**EXERCISE AIM:** Which lines of the records below contain the word "icon"? Copy each of them out.

········

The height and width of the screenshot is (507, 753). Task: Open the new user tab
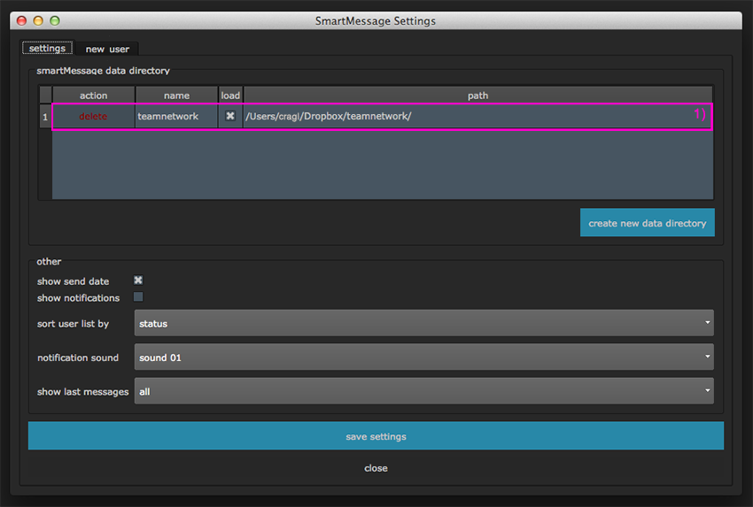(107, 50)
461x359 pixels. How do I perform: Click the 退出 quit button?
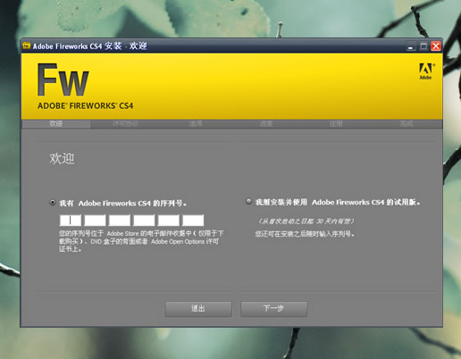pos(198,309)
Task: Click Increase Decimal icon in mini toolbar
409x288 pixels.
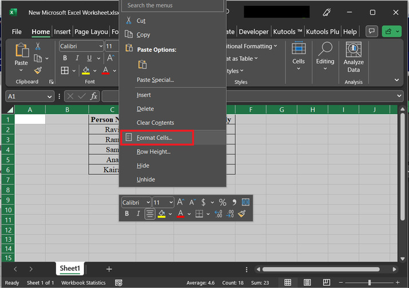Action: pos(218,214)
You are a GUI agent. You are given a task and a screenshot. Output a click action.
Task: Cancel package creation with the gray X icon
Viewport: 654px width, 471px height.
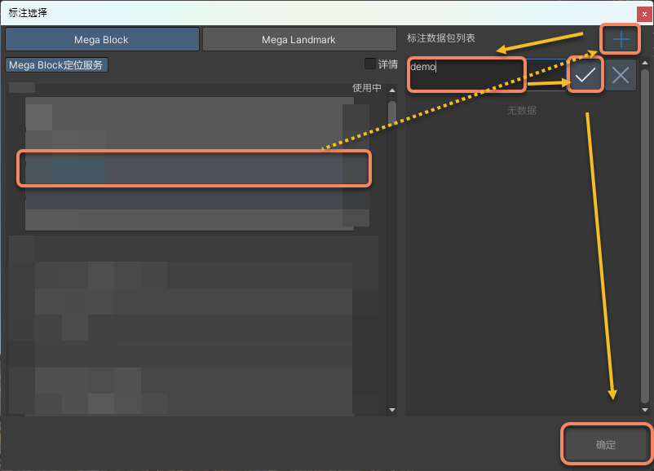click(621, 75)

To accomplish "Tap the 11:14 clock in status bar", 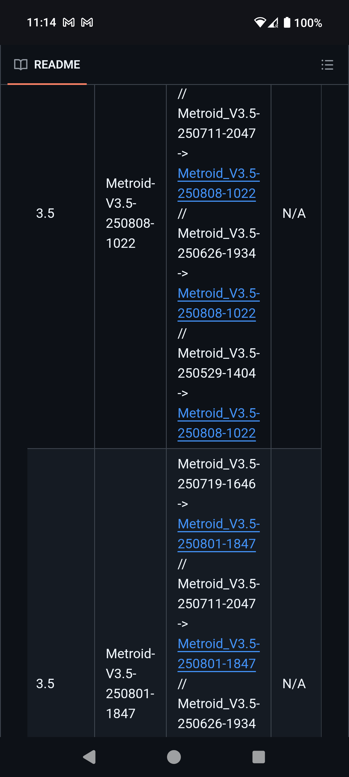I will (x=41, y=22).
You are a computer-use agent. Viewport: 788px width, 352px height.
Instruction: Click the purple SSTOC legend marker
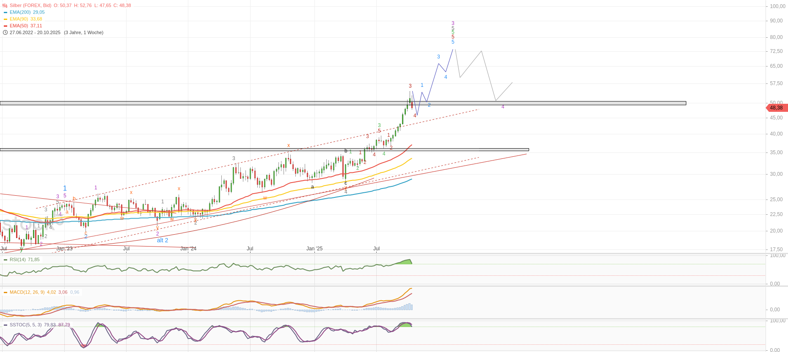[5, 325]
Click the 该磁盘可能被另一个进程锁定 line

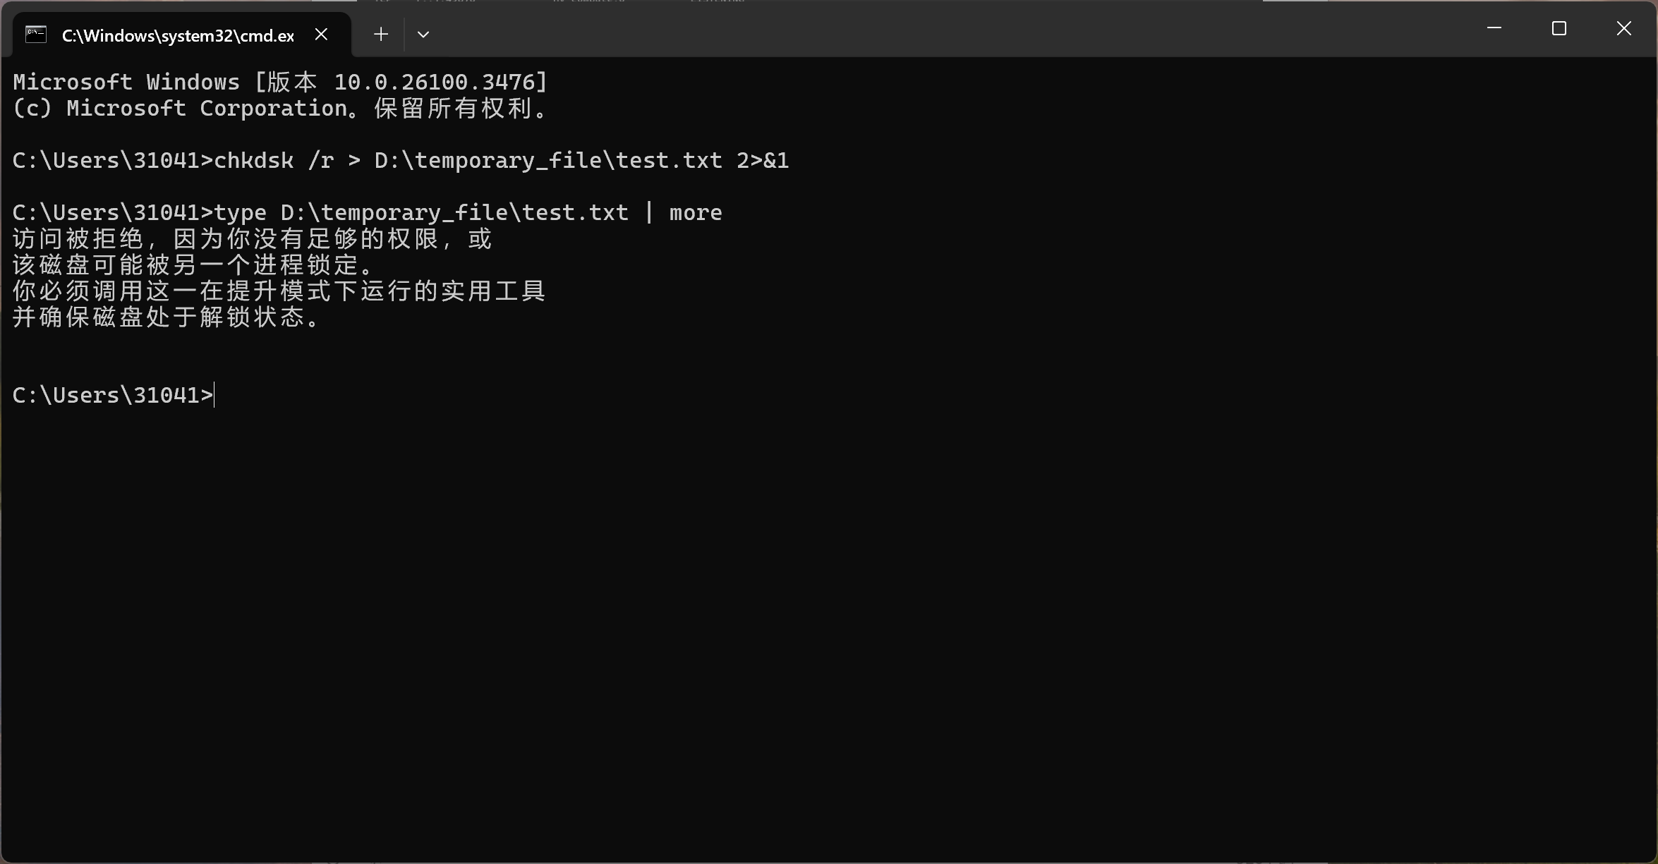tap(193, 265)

········

**TASK SOLUTION:**
Task: Click Increase Decimal icon in mini toolbar
Task: Cancel package creation with the gray X icon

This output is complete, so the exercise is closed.